Meu design:
Tad Toulis, diretor de criação da Teague,
destaca o papel da mobilidade e da sustentabilidade no design
Ana Paula Paiva/Valor
Toulis:
"o design precisa vender uma visão e
fazer com que os outros acreditem que
esse olhar também considera
as ideias e necessidades
de outras pessoas"
Tad Toulis acredita que não dá para lutar contra o destino. Filho de professores do Pratt Institute, em Nova York, cresceu no campus da universidade - local a que voltaria anos depois para fazer mestrado em desenho industrial.
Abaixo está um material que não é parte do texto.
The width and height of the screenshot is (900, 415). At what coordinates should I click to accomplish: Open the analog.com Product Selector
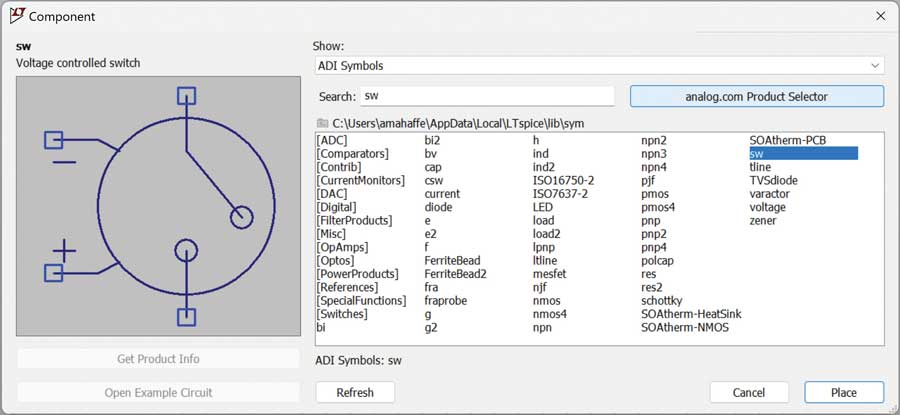(x=756, y=96)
Trabalhou como um dos principais designers na Samsung e na Motorola e hoje é diretor de criação da consultoria de design Teague, uma das mais conceituadas dos Estados Unidos, com clientes como Philips, Panasonic e Nike.
"Sempre estive exposto à minha profissão. Lembro que gostava de contemplar os trabalhos abstratos dos alunos do meu pai". Apesar disso, Toulis estudou primeiro literatura inglesa e artes plásticas na Universidade de Wesleyan, em Connecticut. "Só nos anos 90 decidi focar seriamente no design industrial". De lá para cá, não parou. A experiência que teve nas empresas de celulares foi determinante na visão de mobilidade que ele carrega hoje. Para Toulis, o conceito é ponto de partida para a criação de seus projetos. "A mobilidade é cada vez menos um assunto separado do que é a normalidade".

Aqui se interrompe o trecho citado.